Information & ResourcesAdvantages and Circumstances Favoring Competitive and Negotiated Sales of Securities
A number of factors are examined to determine which method of sale is best for each issue of each client. An examination of the benefits of each method of sale and the general circumstances favoring each method is presented below. While no hard and fast rules exist, these represent some rules of thumb.
Competitive Sale Advantages:
- Satisfies legal requirements in all states.
- Provides the best public perception of openness in the conduct of public business. Evidence in the form of written competitive bids provides a high level of comfort to the issuer, its constituents and the media that report on its conduct.
- Historically has been the most frequently used and familiar method of sale, particularly for general obligation debt.
- Provides the issuer control of the sale process, including when the securities are sold and when funds are received, through adherence to a timetable.
- Market competition among potential buyers tends to benefit the issuer with lower net interest rates during stable market conditions.
- All direct costs are established in advance. There is no underwriter management fee.
Circumstances indicating a competitive sale include:
- Attractive debt amount of $500,000 and up;
- A traditional financing structure such as a general obligation bond or a revenue bond;
- The issuer has a good reputation and name recognition in the municipal market;
- The issue has an investment grade credit rating; and
- Relatively stable conditions exist in the municipal securities market.
Negotiated Sale Advantages:
- Can be used to explain more complex or non-traditional financings to potential investors, thereby potentially reducing or removing market uncertainty.
- Provides a more flexible timetable which, during periods of high market volatility, may allow the issue to be sold at short notice when a "favorable market window" is perceived to exist.
- Allows a longer pre-sale market assessment by an underwriter, which reduces the perceived marketing risk and can result in lower interest rates based on known (versus perceived) resale ability.
- Until an actual agreement to sell is reached, underwriters typically serve at the pleasure of the issuer and may be removed or replaced.
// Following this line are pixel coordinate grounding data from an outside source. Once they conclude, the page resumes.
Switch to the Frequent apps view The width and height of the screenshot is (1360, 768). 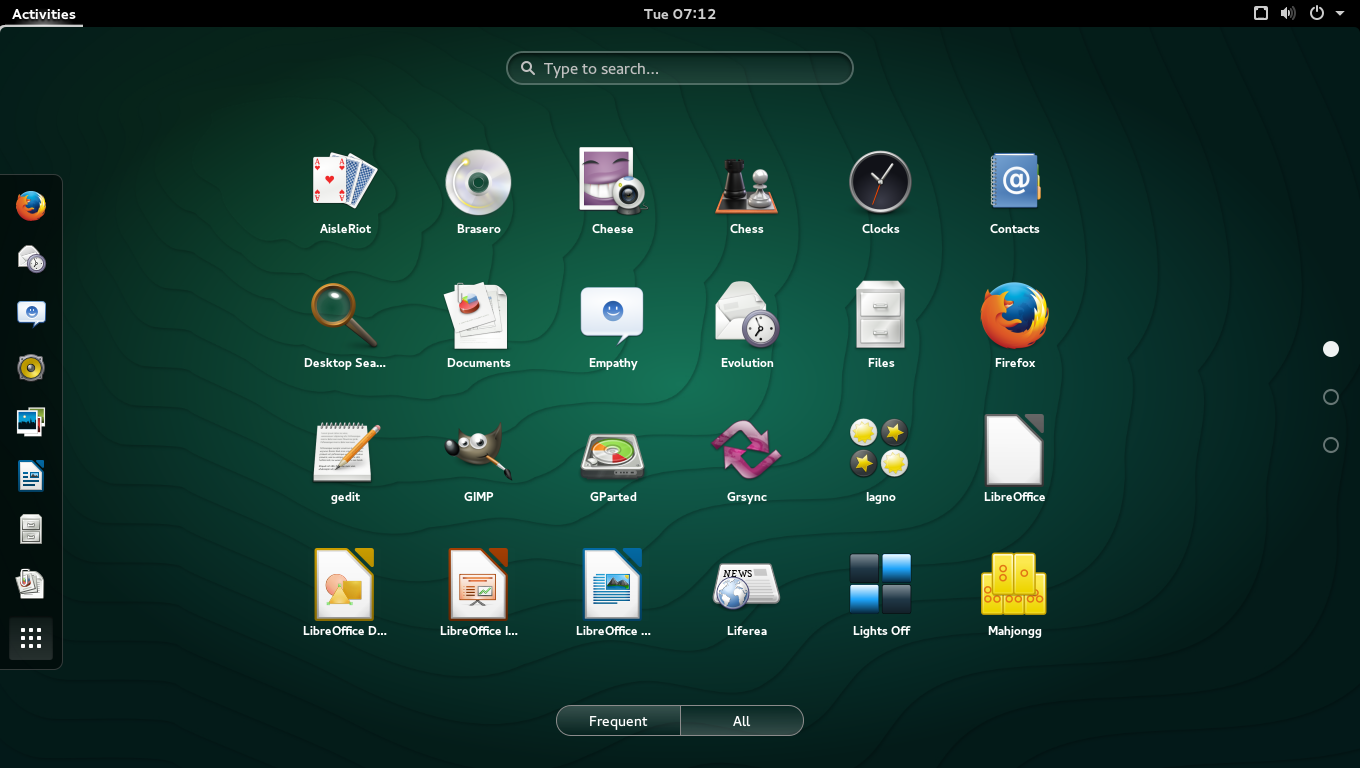click(618, 721)
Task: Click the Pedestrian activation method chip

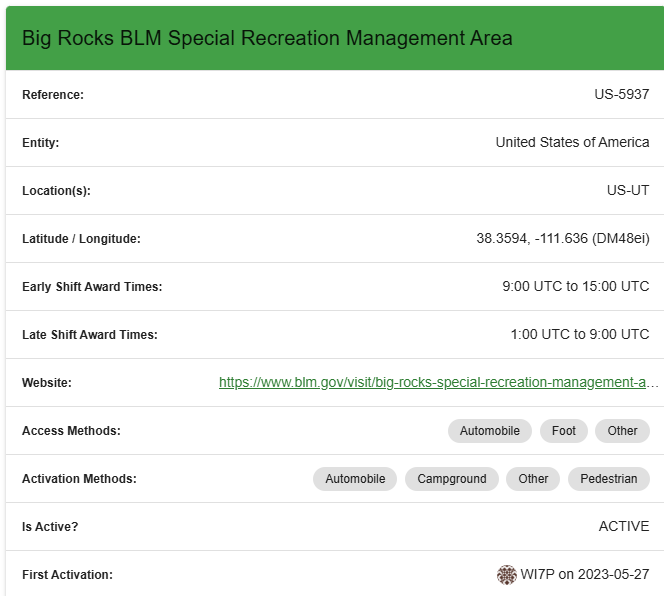Action: point(609,479)
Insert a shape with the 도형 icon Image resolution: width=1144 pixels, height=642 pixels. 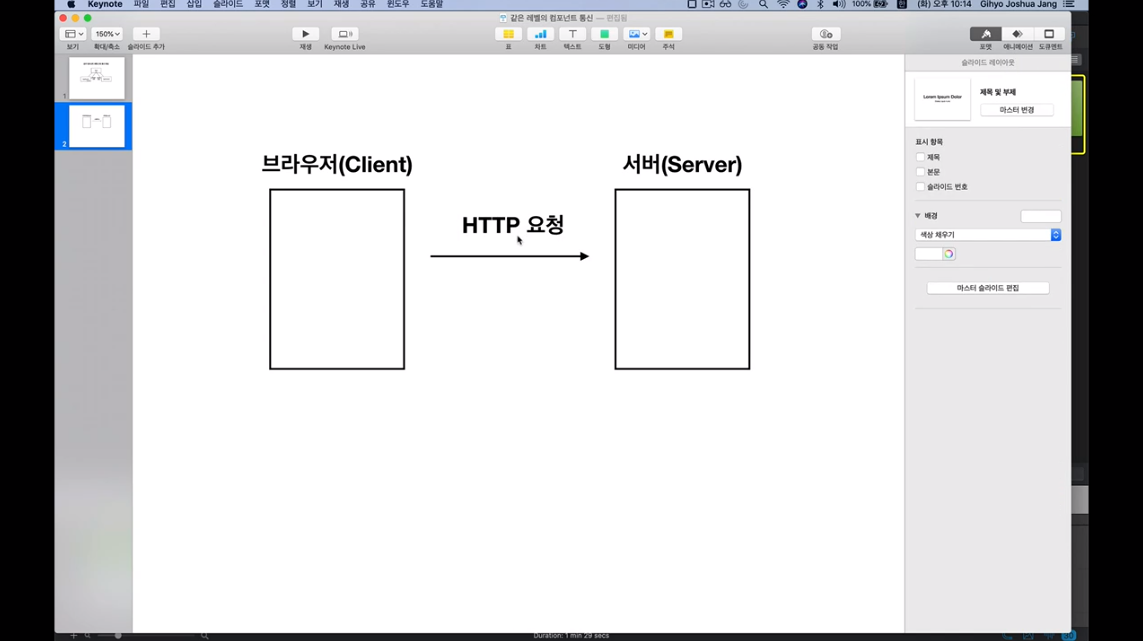(x=604, y=34)
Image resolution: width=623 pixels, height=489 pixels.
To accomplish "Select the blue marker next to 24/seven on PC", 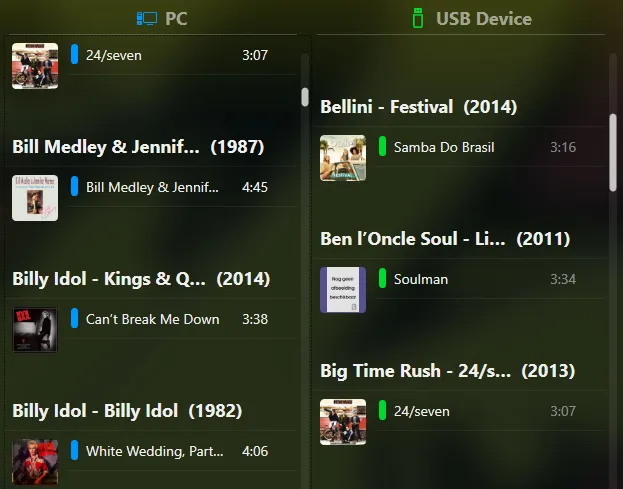I will (x=74, y=54).
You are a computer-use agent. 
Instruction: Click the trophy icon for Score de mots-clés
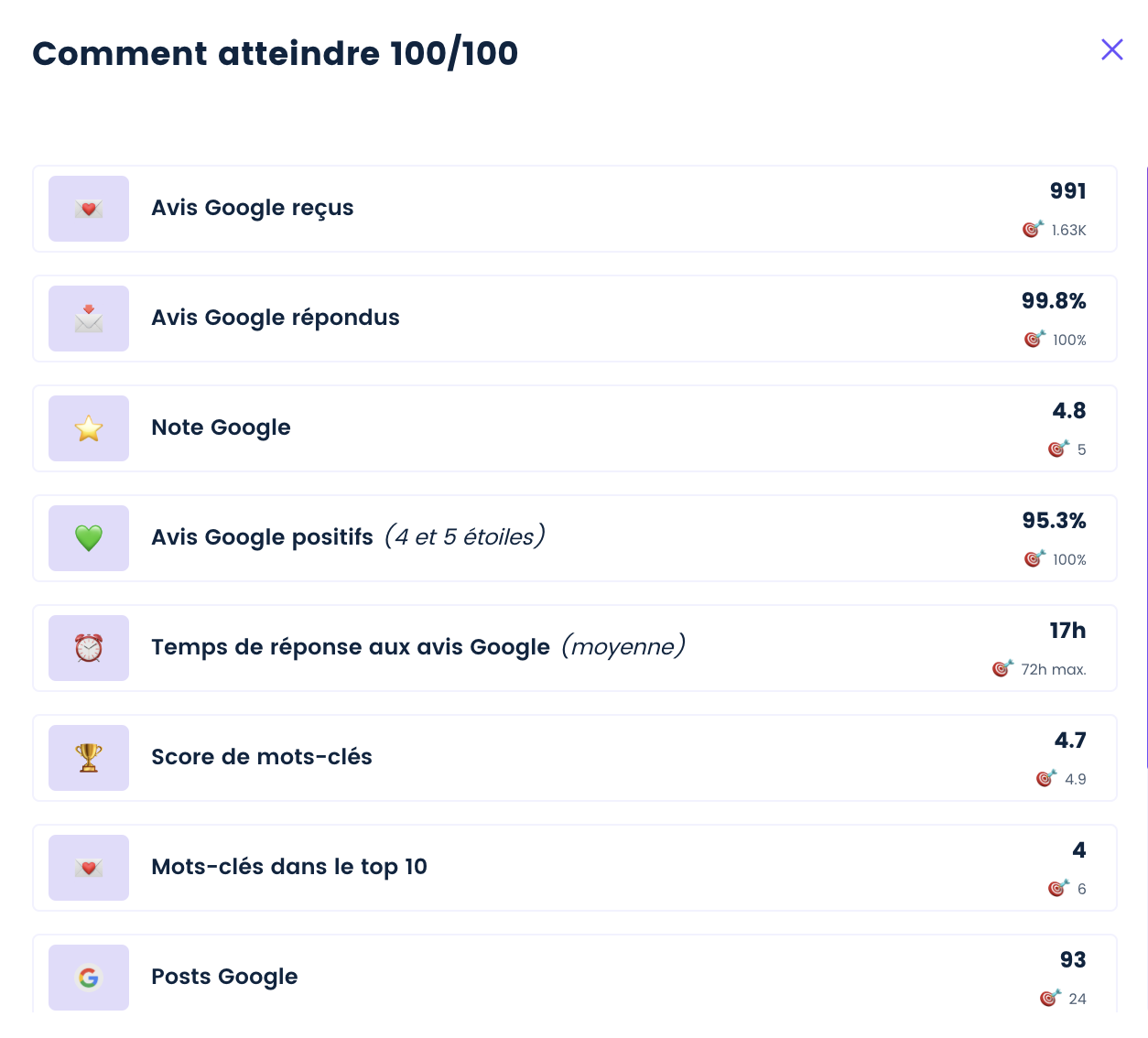point(89,758)
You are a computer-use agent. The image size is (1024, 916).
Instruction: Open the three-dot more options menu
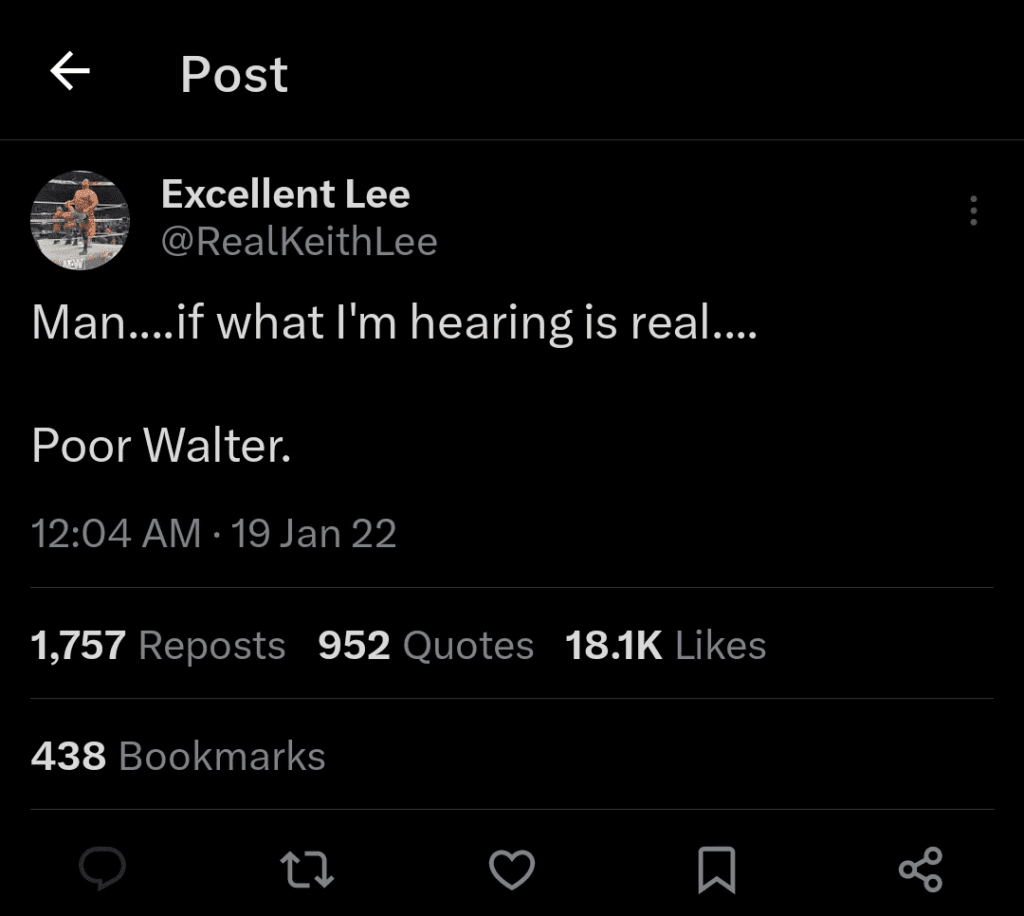coord(973,210)
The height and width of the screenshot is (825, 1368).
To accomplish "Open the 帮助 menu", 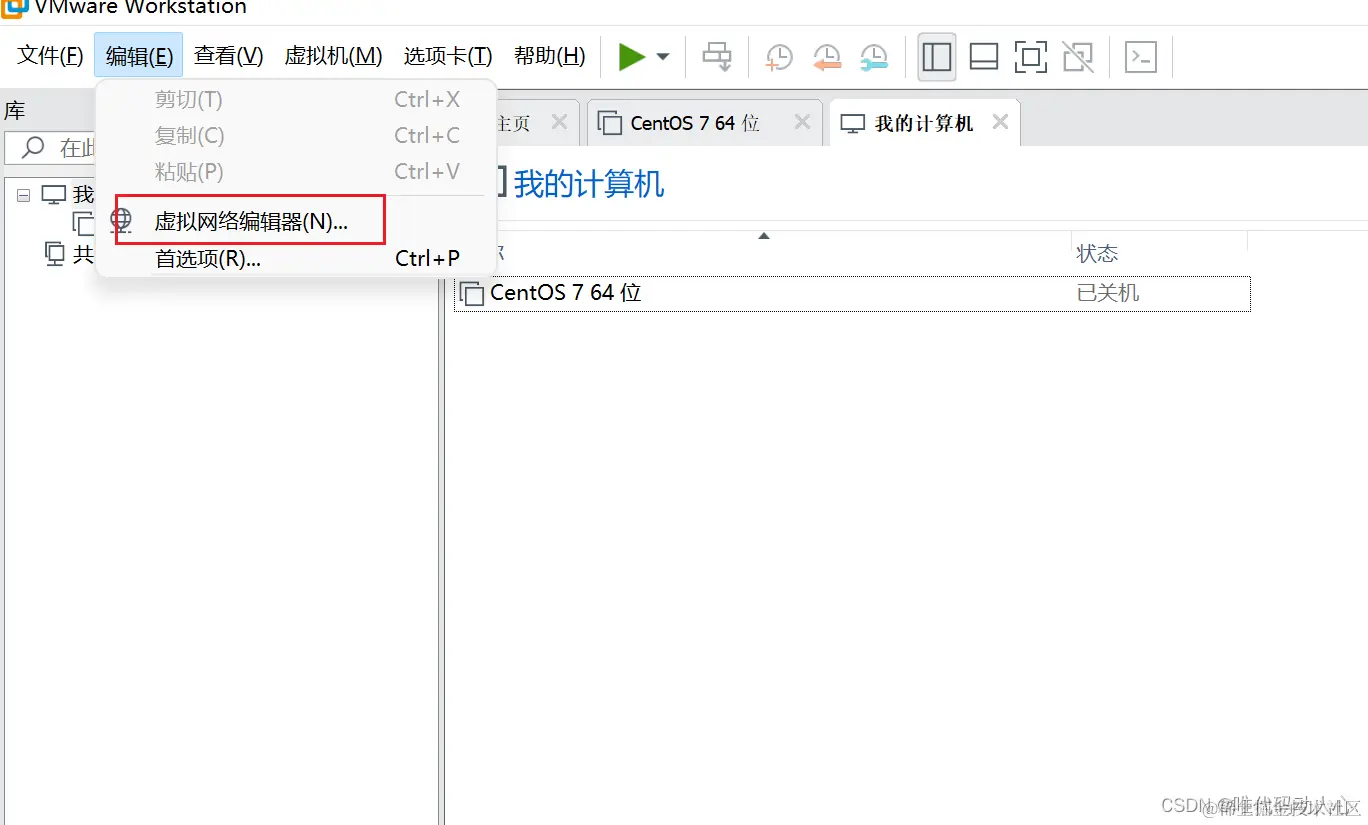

Speer Financial's assistance to the issuer in setting rates, terms, and conditions of the bond issue results in increased responsiveness from underwriters.
Circumstances favoring a negotiated sale include:
- Either an unusually large or a very small debt amount;
- A complex or non-traditional financing structure;
- The issuer is a new or infrequent participant in the market place;
- The issue has a low or questionable credit rating; and
- Volatile conditions exist in the municipal securities market.